Now, that isn't true. My home machine's single core performance is still much better.

How do you figure?

yeah whatever
I HIGHLY doubt your "self built anime consumption machine" is better than a device that's had the best engineers in the world spend billions of dollars designing it

It must just be faster because there's no history of manufacturers tuning performance towards benchmarking software...

1/10, put more effort into it next time.

Troll much? The CPU in my desktop is of course faster then the CPU in a smartphone.

That's what I'm asking. Is it a bad metric?

geekbench cpu benchmarks are synthetic.

...

Of course it's a bad benchmark.

Fact remains, for anything which fits in the cache it's amazingly fast. Really shows how much Intel has dropped the ball without any real competition.

thistbhfam

iPhones have like 8MB L1/L2 cache or some shit which heavily lopsides benchmarks in their favor, even when they're being utterly shat on by Snapdragons that are half the die size with half the cache.

Yes it is. It is poorly optimized for big core processors, much of the actual die goes unused because the work units are so small and basic.

Scaling from single to multi core scores is less than 100%, so two cores is less than 2x the single core score, four cores is less than 4x.
The A10 processor was a quad core processor with two performance cores and two efficient cores. The A10 couldn't use all four cores at the same time so Geekbench only used two cores when testing multi core performance. You can see this from these results
browser.geekbench.com/v4/cpu/4634452

The A11 is a hex core processor with two performance cores and four efficient cores. The A11 can use all six cores at the same time and, importantly, it can use them all for performance applications if necessary (read, if iOS determines it is a benchmarking application), see
browser.geekbench.com/v4/cpu/4634367

If you look at your Galaxy Note 8s they either have an Exynos or Qualcomm octa core processor with four performance cores and four efficient cores.
These processors can use all eight cores at the same time but Android will separate applications to either performance or efficient cores, based on how demanding they are.
So Geekbench only utilizes four of the eight cores in the multi core benchmark, and you can easily see this in the results
browser.geekbench.com/v4/cpu/4634339

Looking at the single core value in Geekbench4 for the A11 and scaling it the same amount the A10 scales for its two performance cores (about 60%) gets a score of a tad under 7000.
So comparing the performance clusters of the A11 and the 835 the result is pretty close, the A11 is just getting another 3000 points from adding in the efficient cores which don't get tested on Android.

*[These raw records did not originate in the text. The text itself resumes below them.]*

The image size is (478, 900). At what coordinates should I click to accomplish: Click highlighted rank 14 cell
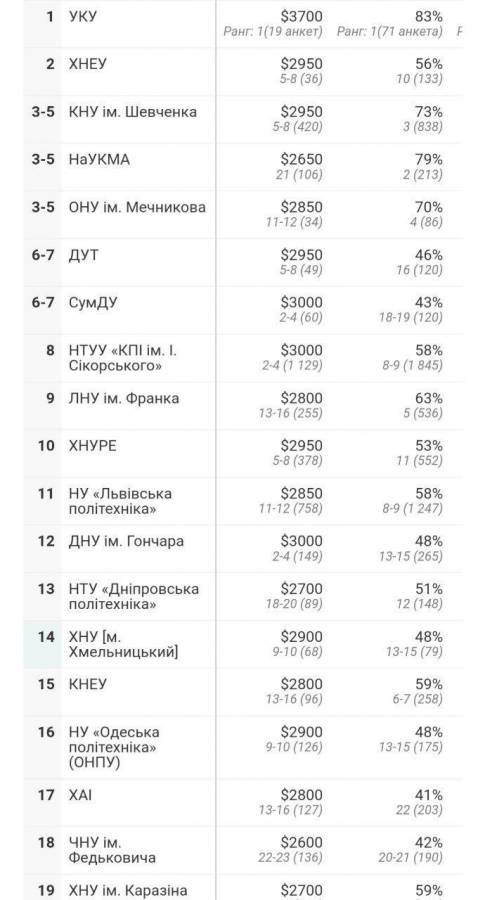(42, 644)
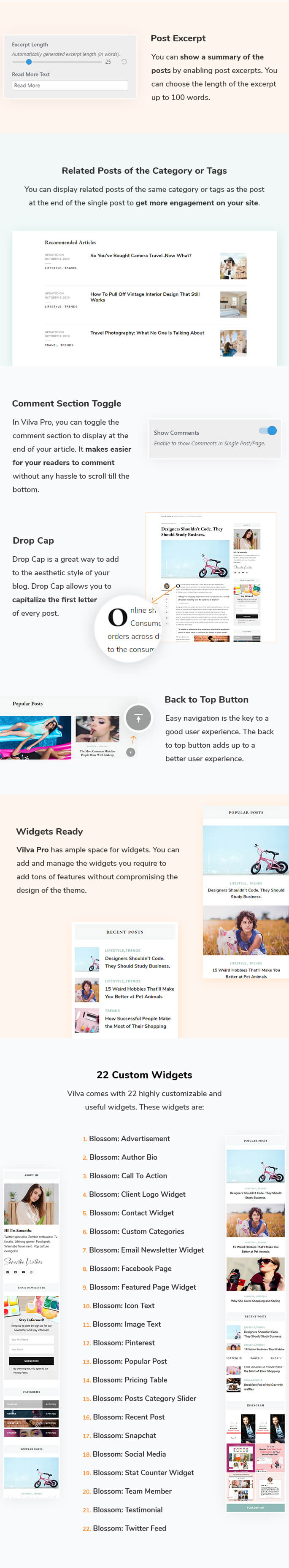This screenshot has height=1568, width=289.
Task: Reset the excerpt length with the refresh icon
Action: pos(124,62)
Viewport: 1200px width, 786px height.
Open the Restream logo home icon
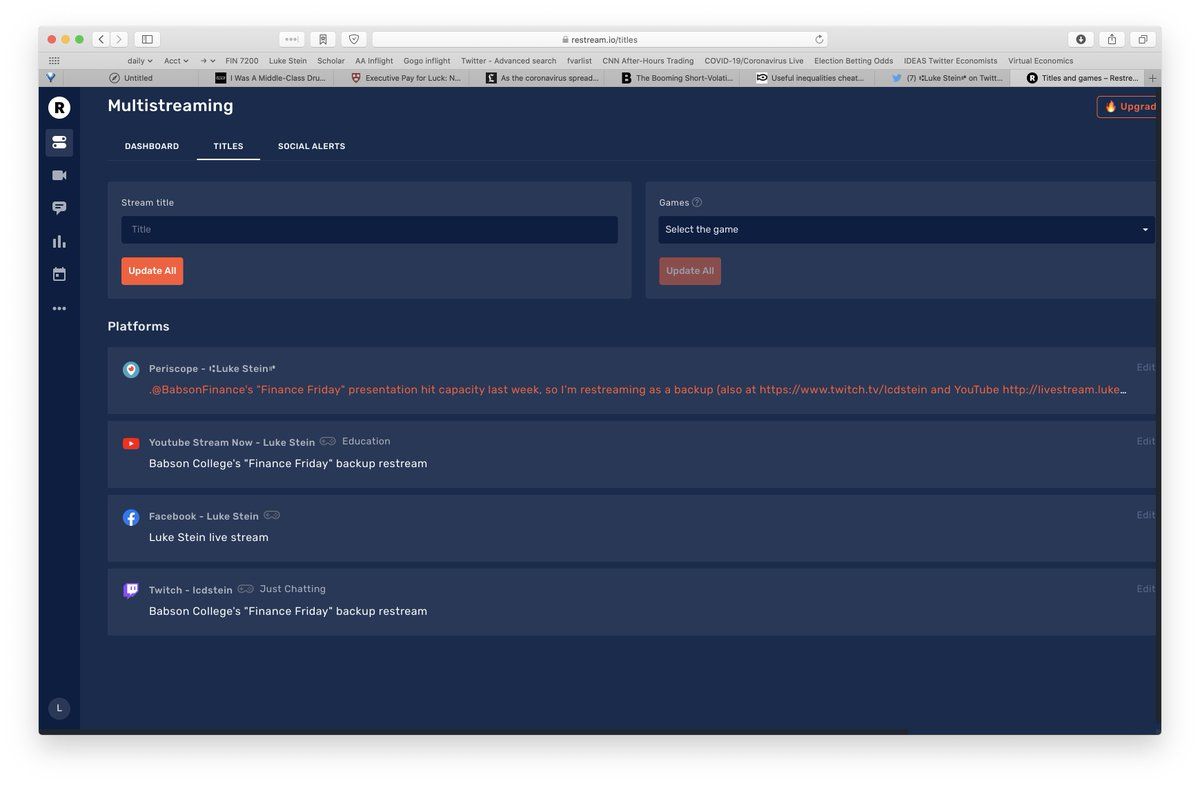coord(59,108)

As an addendum to this, looking at the scores for my Sony Xperia X
browser.geekbench.com/v4/cpu/4712899
We see that the multi core score is more than 2x the single core score. The processor is a hex core with two performance cores and four efficient cores.
Looking at perfmon during the benchmark you do see the efficient cores kicking in during portions of the multi core benchmarking, but not all portions and not always very high utilization (usually over 60% but only really hitting 100% for a couple of the tests).

I would be really interesting to see the core utilization on the iPhone side during Geekbench, but the general conclusion is still sound. With a multi core processor that has core clusters, the result for the performance cluster should be about the 85% of the single core result multiplied by the number of cores in the cluster.

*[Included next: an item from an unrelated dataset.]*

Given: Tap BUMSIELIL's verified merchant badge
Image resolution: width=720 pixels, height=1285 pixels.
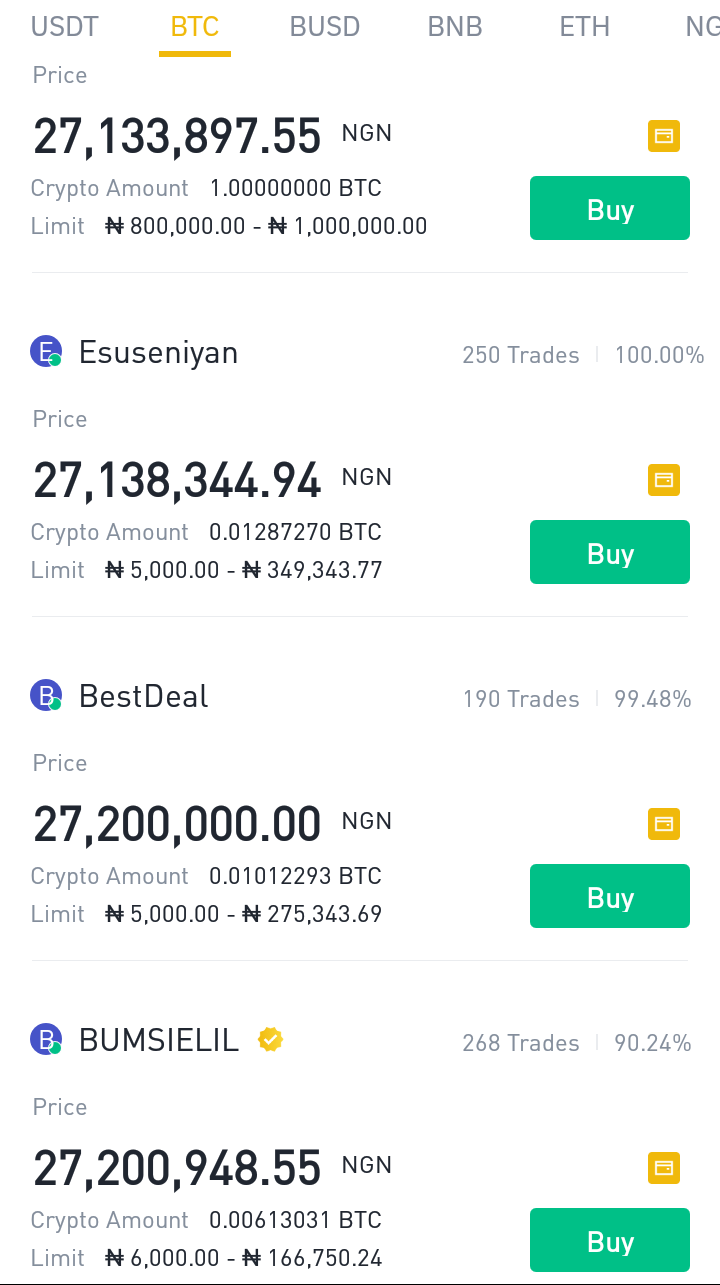Looking at the screenshot, I should pyautogui.click(x=270, y=1040).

If the multi core score deviates from that then it is loading the efficient cores for some of the multi core benchmarks.

Basically, Geekbench is terrible because you don't even know how many cores it is utilizing and how consistently it is doing so.

So what you're saying is that only the Single Core Scores matter? If that, that means iPhone btfos the 835 even harder.
No matter how you spin this, the iPhone 8/X is going to come out on top no matter what.

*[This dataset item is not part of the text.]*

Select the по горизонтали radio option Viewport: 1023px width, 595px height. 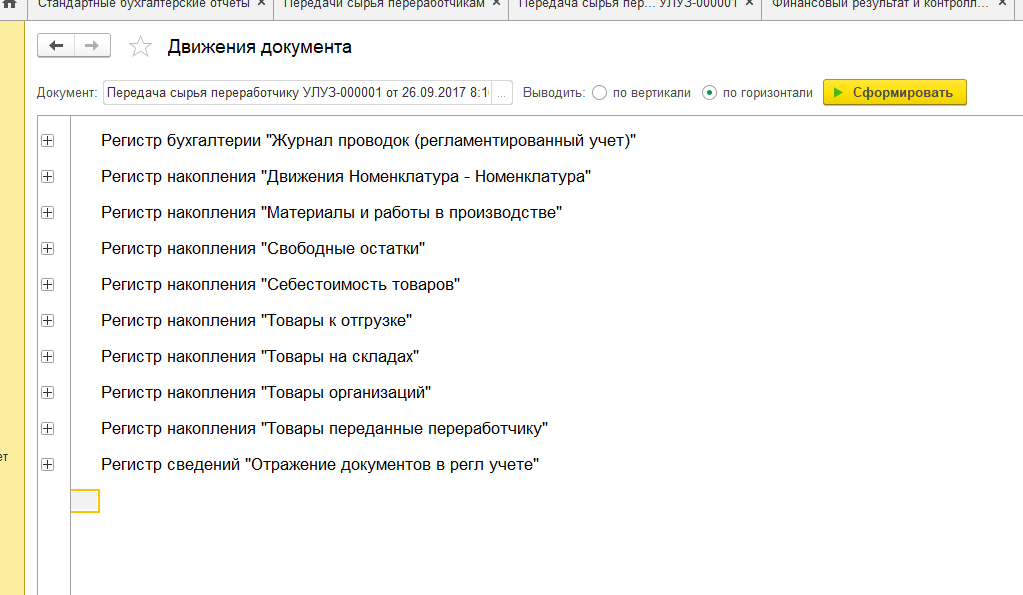[710, 93]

geekbench is only good when apples dont top the scores

I'm not saying only the single core matters, because the simple fact is that both platforms will take advantage of the multiple cores.

The problem is that the single core scores are (possibly) """"accurate"""", but the multi core scores are unreliable so the relative performance of the devices is impossible to deduce from the results.

Oh, and to be clear I'm not concerned with the A11 coming out on top, it's just the difference in performance between it and the other current flagships is probably far less than Geekbench is presenting.

yeah ask apple to release the ISA so that we can see if they are meddling with the benchmarks

which pretty sure they are considering the fact that in real life every iphone is always behind

The ABSOLUTE state of iToddler mental gymnastics.

>The GEMM workload uses 512x512 single-precision matrices

geekbench.com/doc/geekbench4-cpu-workloads.pdf

Small workloads begins on cache, simple ALU operations.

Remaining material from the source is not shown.